▶ **What to work on**: If a line below falls between the line with "The width and height of the screenshot is (1202, 1008)." and the line with "515x900 pixels.", or is one of those two, output it exactly; output nothing else and no pictures.
+ + +
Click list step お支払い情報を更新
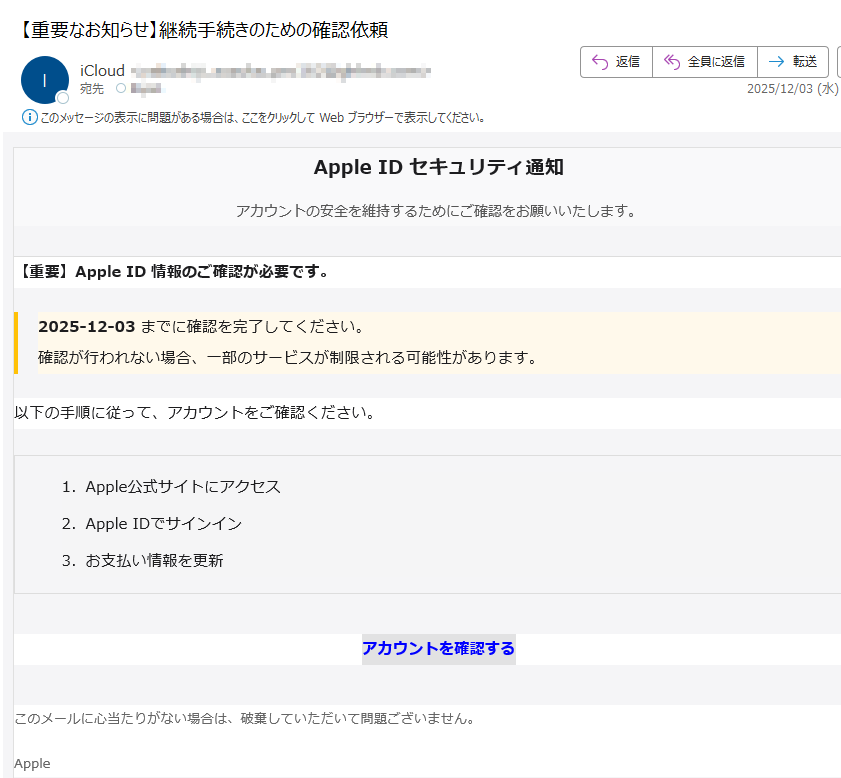 pyautogui.click(x=154, y=560)
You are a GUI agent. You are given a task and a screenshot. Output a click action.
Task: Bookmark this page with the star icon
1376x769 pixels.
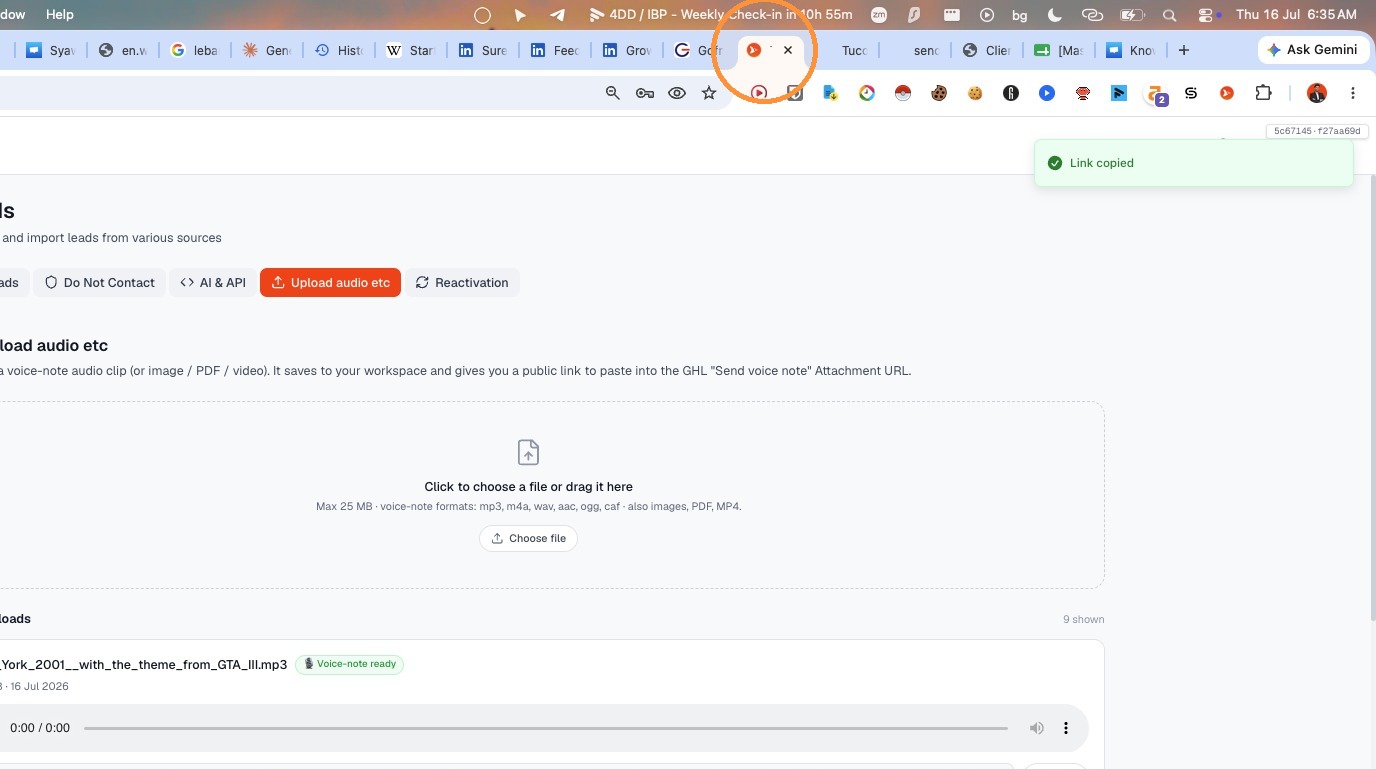(709, 93)
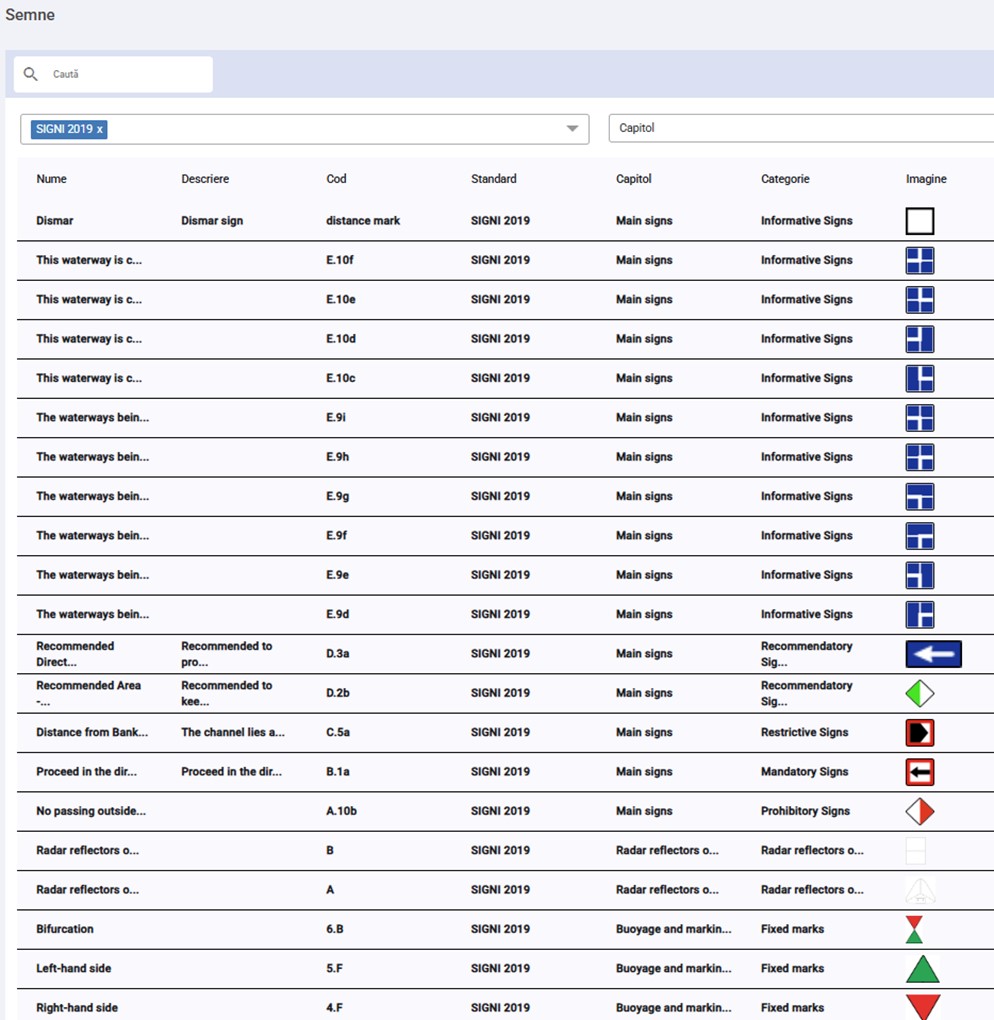Viewport: 994px width, 1020px height.
Task: Click the empty square Dismar sign image
Action: 919,221
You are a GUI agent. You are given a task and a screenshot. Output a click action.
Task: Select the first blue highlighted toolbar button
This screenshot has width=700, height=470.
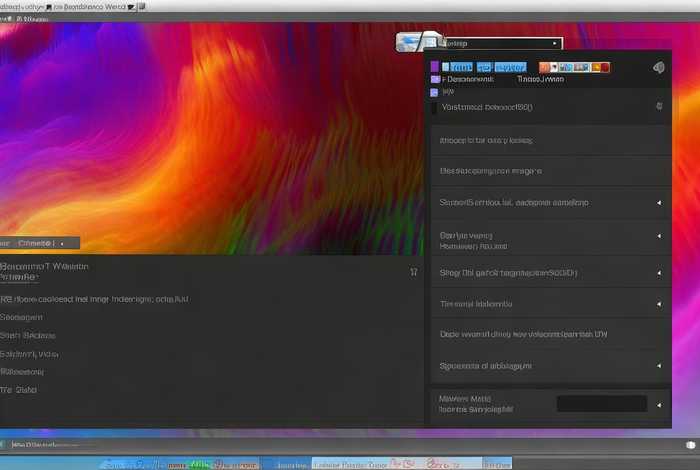pos(456,67)
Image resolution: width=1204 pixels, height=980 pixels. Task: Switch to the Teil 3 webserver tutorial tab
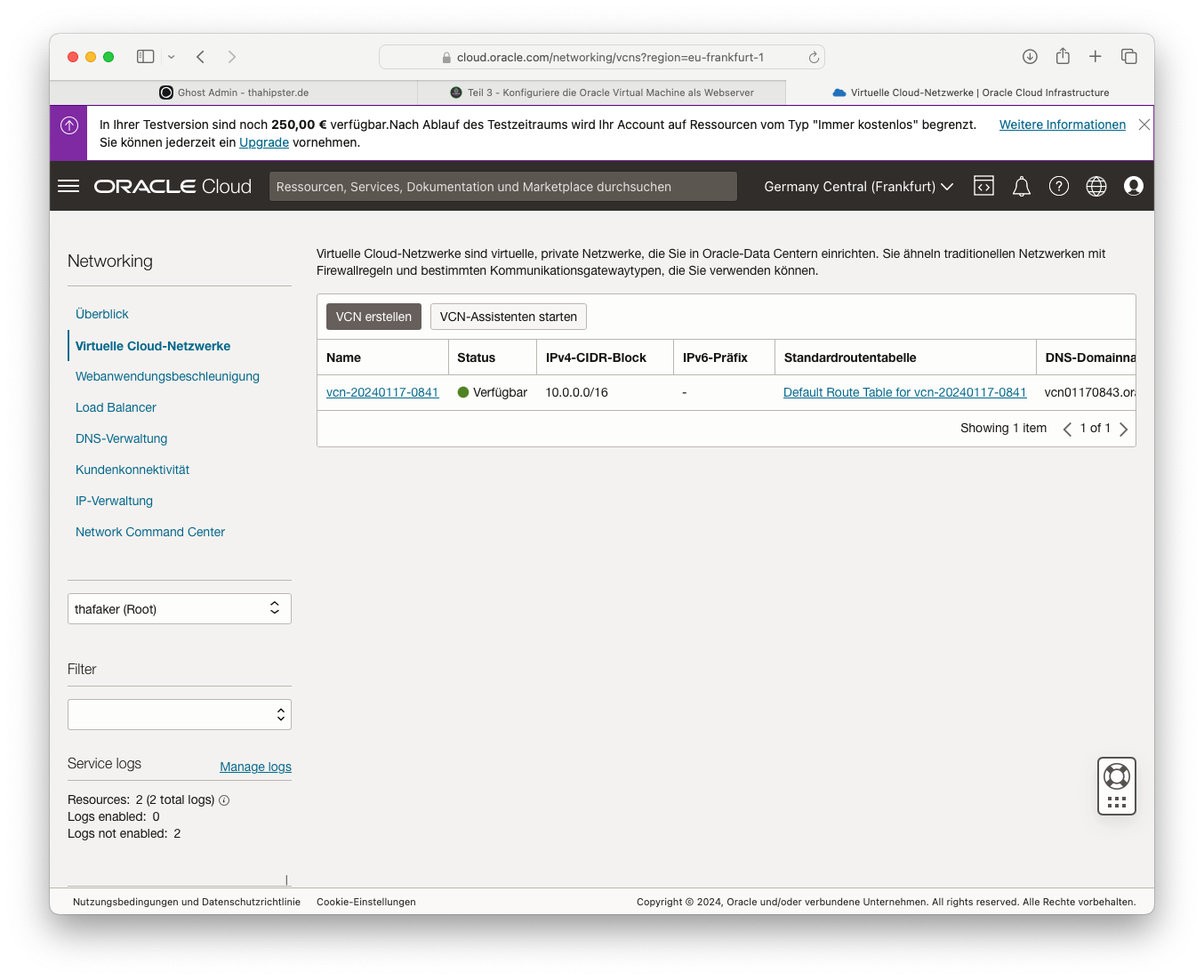[x=602, y=92]
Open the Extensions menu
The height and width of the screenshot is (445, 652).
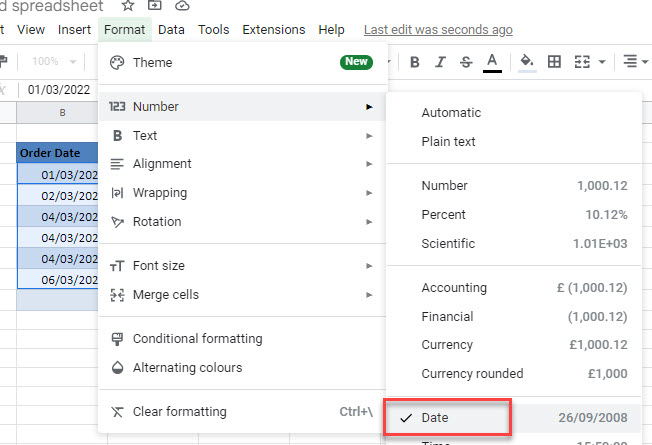coord(274,30)
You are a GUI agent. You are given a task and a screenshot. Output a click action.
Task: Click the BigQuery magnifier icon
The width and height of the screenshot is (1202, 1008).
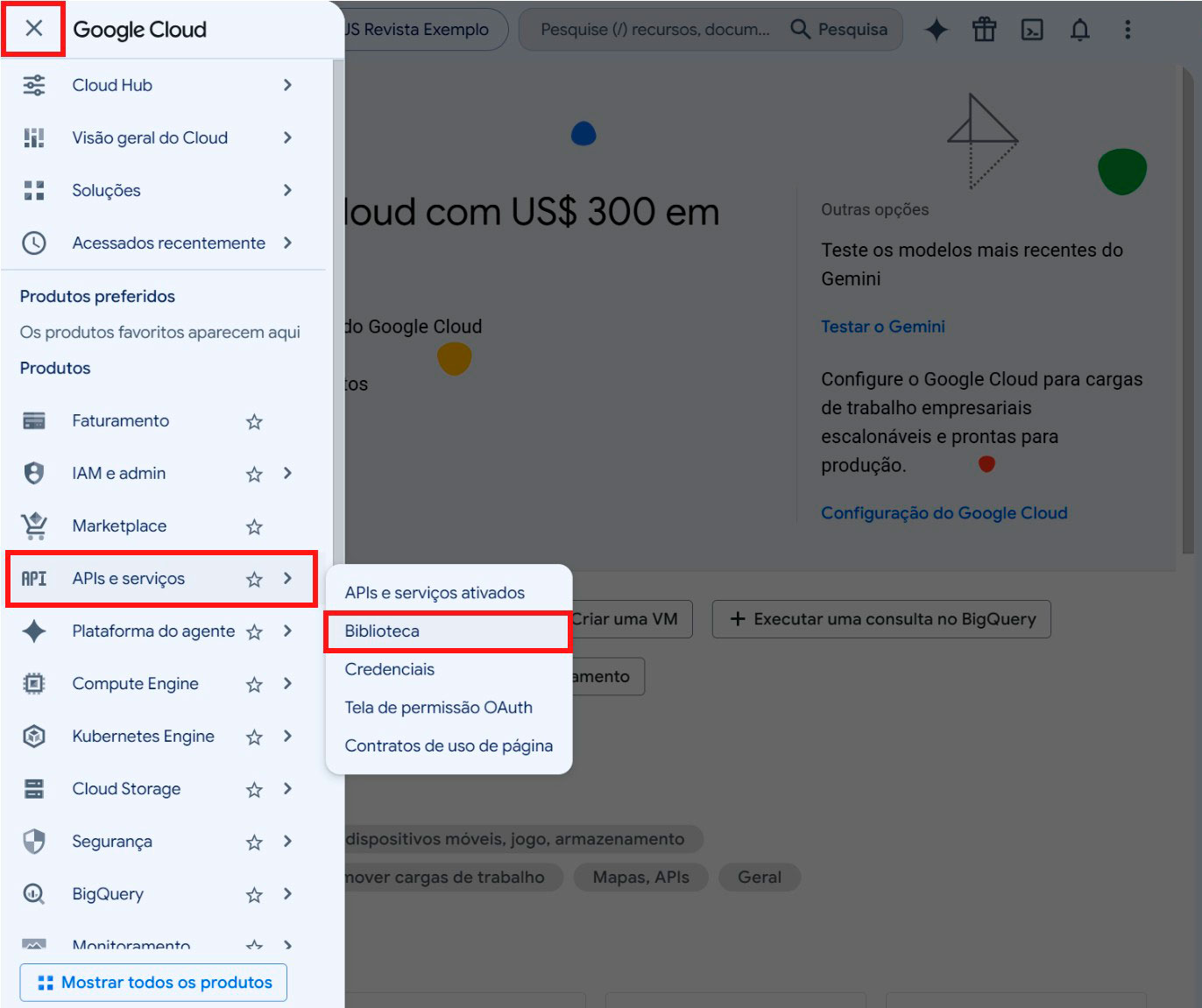tap(34, 894)
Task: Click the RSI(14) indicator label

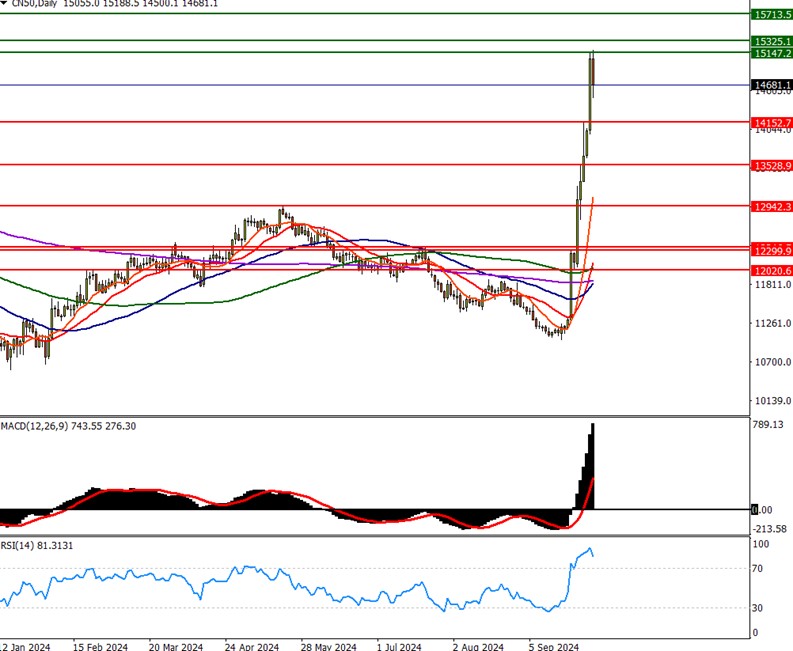Action: pyautogui.click(x=20, y=544)
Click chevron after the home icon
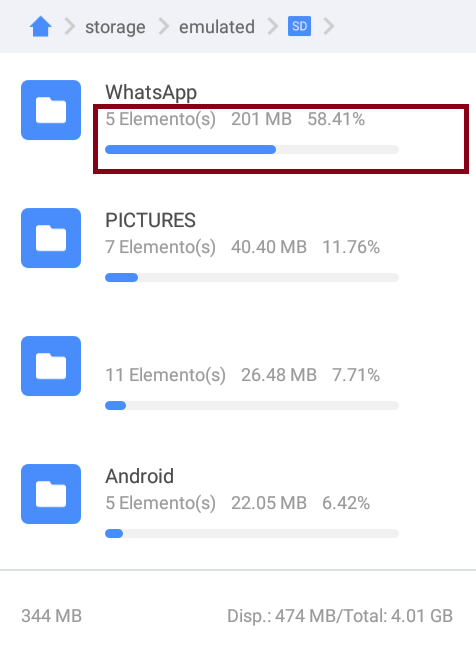Viewport: 476px width, 659px height. 69,26
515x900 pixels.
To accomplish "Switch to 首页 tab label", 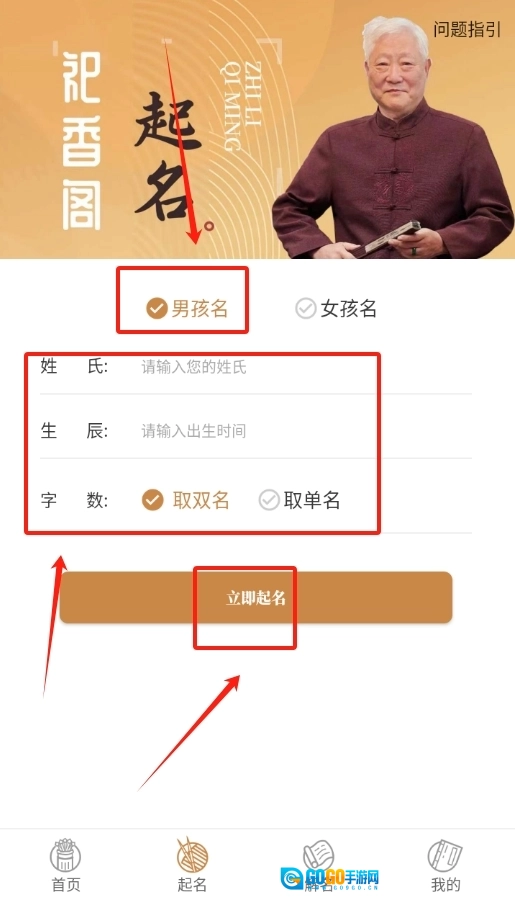I will click(66, 885).
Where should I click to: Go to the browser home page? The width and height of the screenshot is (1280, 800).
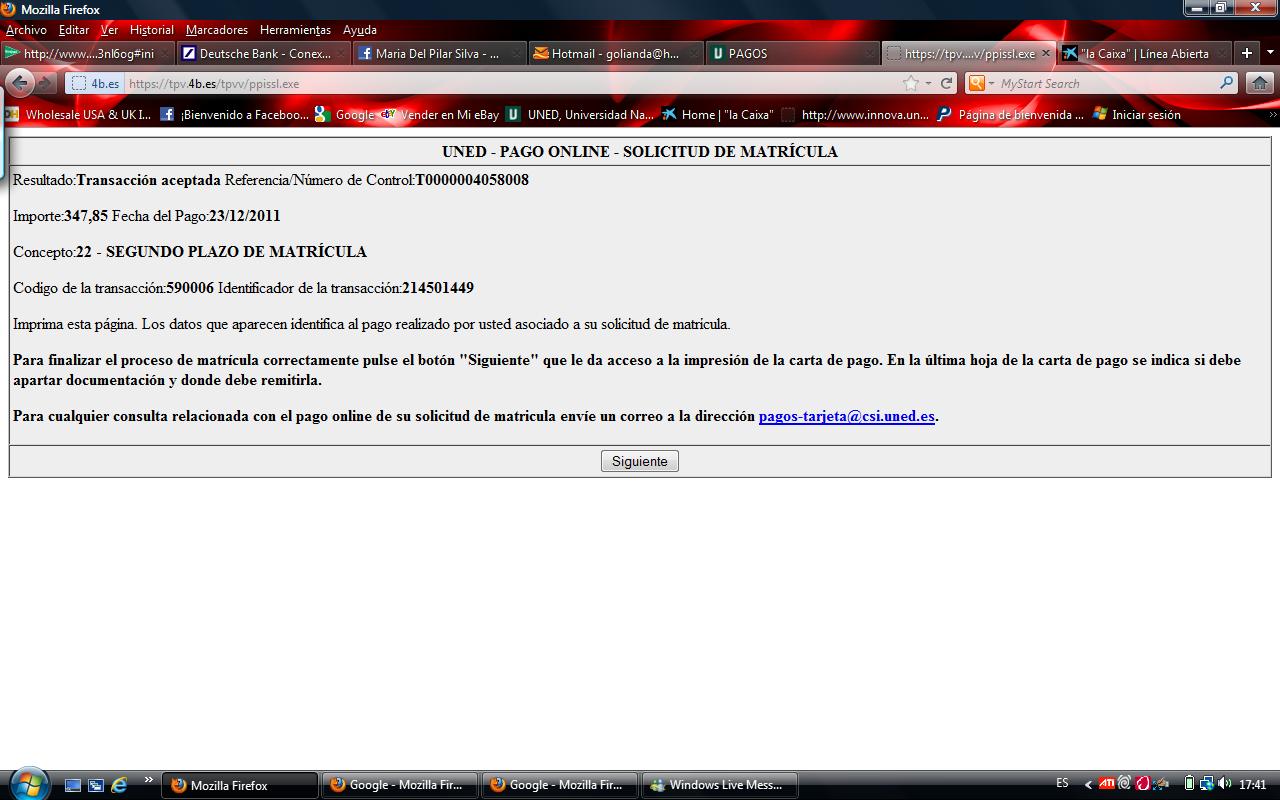click(1260, 83)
+ + +
▶ **Solution**:
The width and height of the screenshot is (1202, 1008).
tap(34, 894)
Task: Click the RSI(14) indicator label

Action: pyautogui.click(x=20, y=544)
Click chevron after the home icon
Viewport: 476px width, 659px height. 69,26
515x900 pixels.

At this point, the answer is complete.